= Yoknapatawpha County =

Fictional Mississippi county created by William Faulkner

Map drawn by William Faulkner for The Portable Faulkner (1946)

Yoknapatawpha County (/jɒknəpəˈtɔːfə/) is a fictional Mississippi county created by the American author William Faulkner, largely based on and inspired by Lafayette County, Mississippi, and its county seat of Oxford (which Faulkner renamed "Jefferson"). Faulkner often referred to Yoknapatawpha County as "my apocryphal county".

==Overview==
From Sartoris (1929) onwards, Faulkner set all but three of his novels in the county, as well as over 50 of his stories (the three later novels which were set elsewhere were Pylon, The Wild Palms, and A Fable). Absalom, Absalom! includes a map of Yoknapatawpha County drawn by Faulkner.
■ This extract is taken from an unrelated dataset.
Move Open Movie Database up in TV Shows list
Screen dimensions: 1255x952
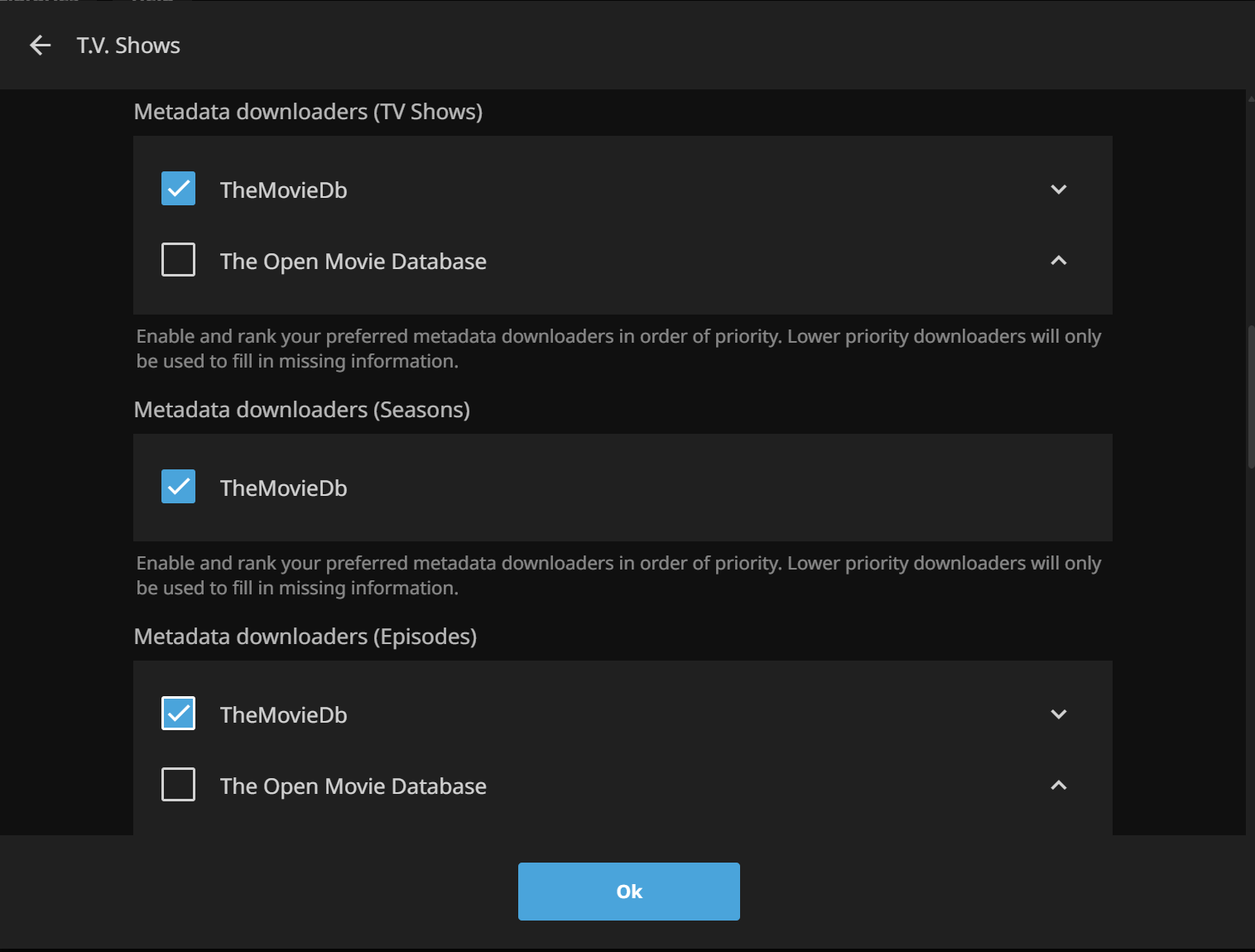pyautogui.click(x=1058, y=261)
The word Yoknapatawpha is derived from two Chickasaw words—Yocona and petopha, meaning "split land." Faulkner said to a University of Virginia audience that the compound means "water flows slow through flat land." Yoknapatawpha was the original name for the actual Yocona River, a tributary of the Tallahatchie which runs through the southern part of Lafayette County. The first mention of the county, in Flags in the Dust (originally published as Sartoris), refers to it as "Yocona County."

The area was originally Chickasaw land. European settlement started around the year 1800. Prior to the American Civil War, the county consisted of several large plantations. By family surname, they were: Grenier in the southeast, McCaslin in the northeast, Sutpen in the northwest, and Compson and Sartoris in the immediate vicinity of Jefferson. Later, the county became mostly small farms. By 1936, the population was 15,611, of which 6,298 were white and 9,313 were black.

Richard Reed has presented a detailed chronological analysis of Yoknapatawpha County. Charles S. Aiken has examined Faulkner's incorporation of real-life historical and geographical details into the overall presentation of the county. Aiken has further discussed the parallels of Yoknapatawpha County with the real-life Lafayette County, and also the representation of the "Upland South" and the "Lowland South" in Yoknapatawpha.

Faulkner's imaginary county has inspired at least one other Mississippi author to follow his lead: Jesmyn Ward, who is the only woman to win the National Book Award twice for fiction. She drew upon Faulkner for Bois Sauvage, where she placed her three novels.